Si los premios principales del palmarés del reciente Festival de Donostia premiaron obras profundamente fallidas y difícilmente vendibles en una -solo en apariencia- arriesgada apuesta (tan aparente como el acierto de dichas películas), los premios secundarios fueron sobre seguro y se decidieron por propuestas más conservadoras, de mayor solidez pero poco novedosas y, de nuevo, discutible oportunidad para ser incluidas en una sección oficial.
Así, Los caballeros blancos de Joachim Lafosse, Concha de Plata al Mejor Director, se alejaba de la mediocridad de buena parte de sus vecinas de competición y nos mostraba una historia sin fisuras ni paternalismo, inspirada en el caso real de la ONG El Arca de Zoé y ambientada en el mundo de la cooperación humanitaria con África (en este caso, con el Chad). Aun sin salir del tono realista, funcional a la narración, por momentos rodada cámara en mano y con cierto aroma convencional (creemos que dejará menos huella que la notable predecesora en la filmografía de este cineasta belga, Perder la razón, de 2012, con una excepcional Émilie Dequenne), hay en esta obra una acertada y nada complaciente visión del colonialismo de nuestra época, en la cual sus nuevos valedores se arman de un amable discurso de generoso bandolerismo y utilizan el viejo método de sacar un fajo de billetes en el momento adecuado. Mientras sus razones se va haciendo cada vez más endebles y surgen las defecciones en el grupo, el siempre férreo Vincent Lindon va conformando su personaje autoritario, dispuesto a emprender una cruzada personal con la carne humana como materia y embarcando en su proyecto a una periodista, interpretada por Valérie Donzelli, presente para documentar que "no todas las ONG son corruptas" (partimos, pues, de la base de que lo son). El aroma a podredumbre presente en el proyecto se va poco a poco desvelando, siendo especialmente significativo el logotipo de la misma organización -Move for Kids-: una silueta del mapa de África con un niño corriendo, lo que ya nos muestra quién se mueve y quién se limita a esperar, y con el que sabemos que el mismo nombre de la ONG es la primera mentira, de la que derivarán las demás.
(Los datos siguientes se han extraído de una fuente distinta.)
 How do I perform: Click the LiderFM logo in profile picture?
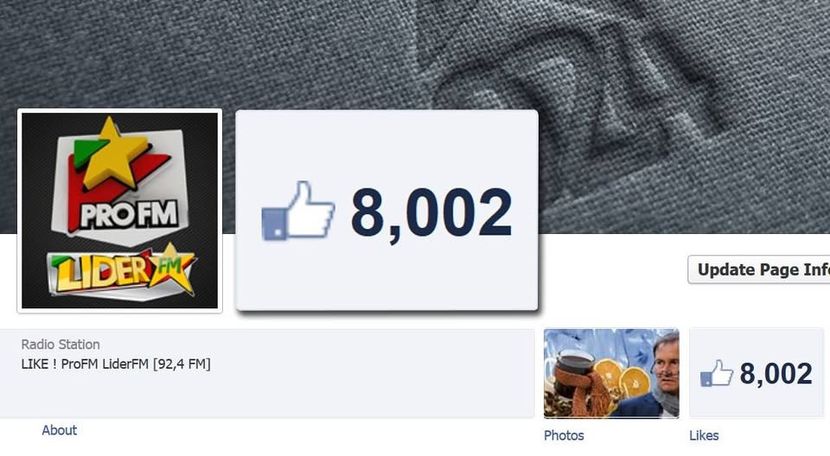point(122,270)
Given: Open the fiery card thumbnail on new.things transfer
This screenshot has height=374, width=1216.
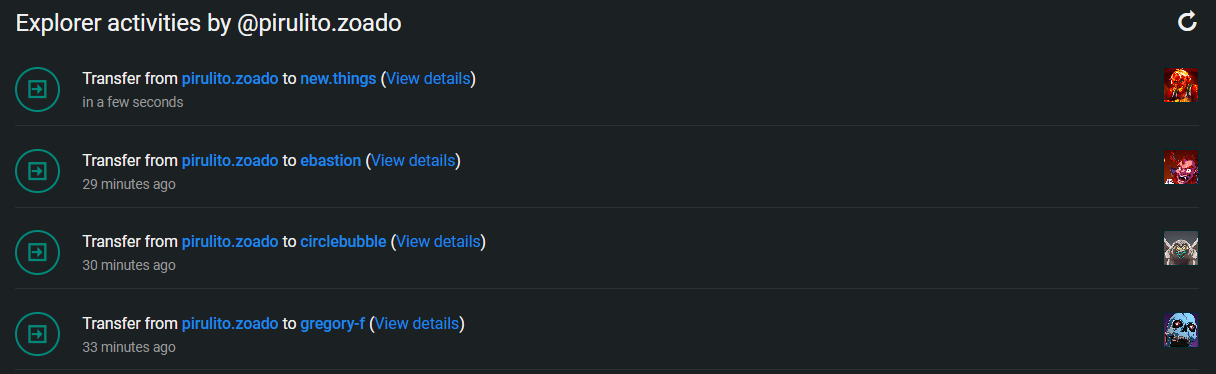Looking at the screenshot, I should click(1181, 85).
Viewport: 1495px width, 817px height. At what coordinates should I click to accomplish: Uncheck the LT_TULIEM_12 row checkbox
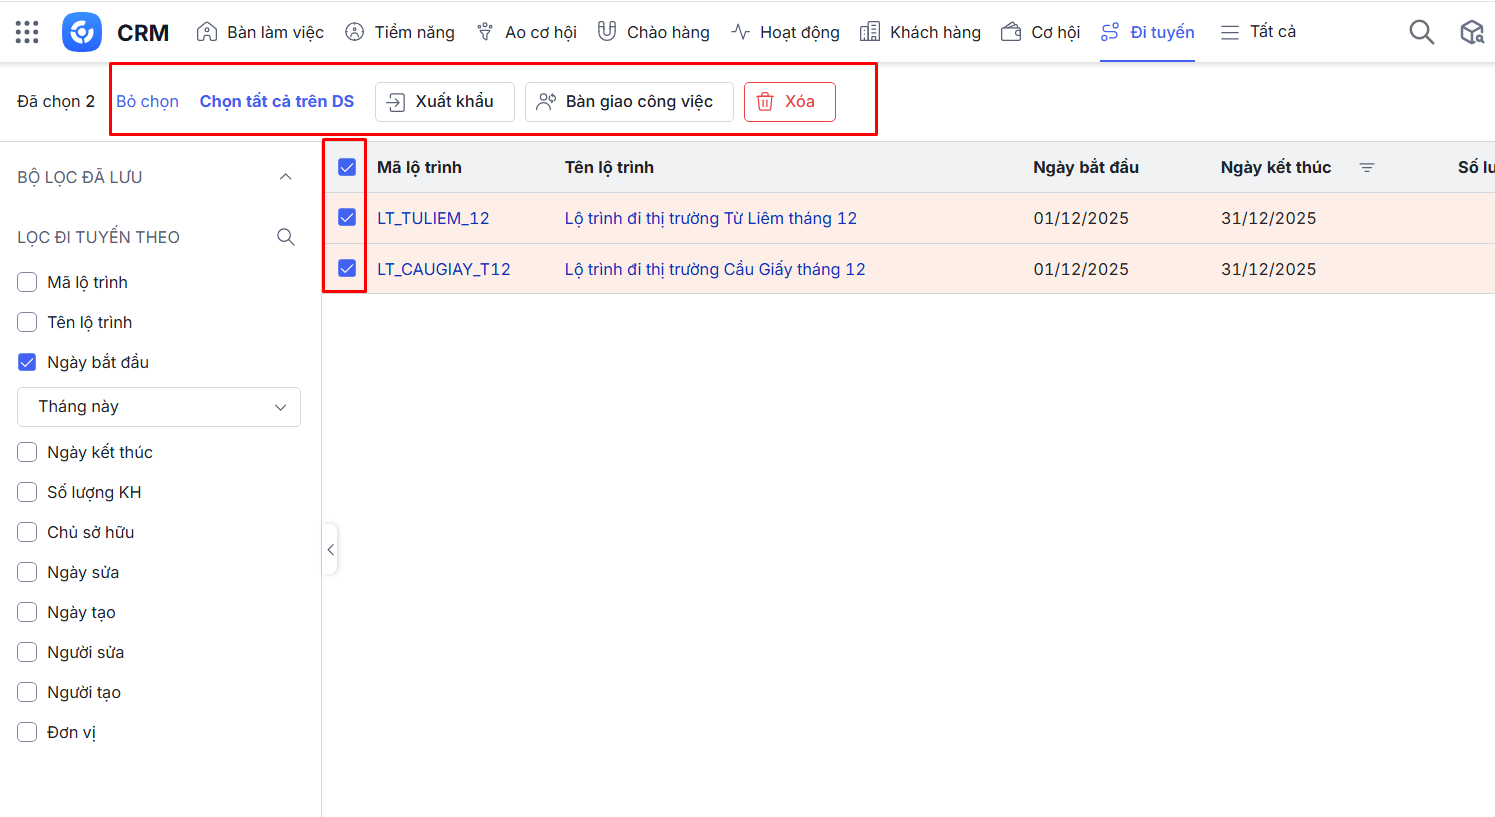347,218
El premio al Mejor Actor recayó en los protagonistas de Truman de Cesc Gay, Ricardo Darín y Javier Cámara, en una poco comprensible decisión dada la endeblez del personaje que interpreta el segundo, que se va desdibujando hasta convertirse en una mera comparsa del supuesto recital interpretativo del primero (basado, en primer lugar, en un maquillaje propio de un prolongado insomnio). Con Truman tenemos una película dirigida al gran público, que gustará "a toda la familia" y de la que podemos iniciar la convencional retahíla de que se trata de una buena historia, con un buen guión, unos buenos diálogos, que no incomodará a nadie y que tendrá unos más que aceptables resultados de taquilla. Pero nada más: Cesc Gay parece haber iniciado una trayectoria descendente, lejos de la sutileza emotiva de Ficció o En la ciudad, y se limita a ilustrar con corrección y abuso del plano/contraplano grandes temas como la amistad, la enfermedad y la soledad. La película nos ofrece una planicie estética y su huella, demasiado tenue, sería definitivamente inexistente si no fuese por su excelente reparto, en el que relucen nombres como el de Eduard Fernández, José Luis Gómez, Dolores Fonzi o Àlex Brendemühl.
Con más fuste llegó de Georgia y se fue de vacío Moira, intenso drama con mafias al fondo y cierto aire de familia con Leviatán, de Andrei Zvyagintsev. Los problemas de subsistencia y la inevitabilidad de sumergirse en el mundo mafioso para salir adelante, en el marco de un mar embravecido que actúa como metáfora de la dureza del contexto en que se mueven unos personajes con un difícil futuro (llegan a la constatación de que "no se puede ni vender pescado sin contactos") son representados mediante una bella estética, en la abundan los cielos nublados cortados por los rostros, interiores iluminados con el intenso crepitar amarillo de unas bombillas de coloración añeja y un largo plano final que aunque previsible nos muestra la poca querencia de su director, Levan Tutberidze, por aspavientos innecesarios. Si bien Moira tampoco implica especial novedad, ni argumental ni estética, y casi podríamos encuadrarla en el subgénero de "cine eslavo de mafias" como un hermano menor del largometraje ruso anteriormente citado, sus buenas hechuras dentro de sus constricciones la hubieran hecho una digna ganadora de cualquier premio del palmarés, que seguramente le habría supuesto una inyección mucho más justificada que la que necesitaban obras tan obviamente distribuibles como las de Lafosse o Cesc Gay. Esperemos, en todo caso, que sus cualidades no hayan pasado desapercibidas.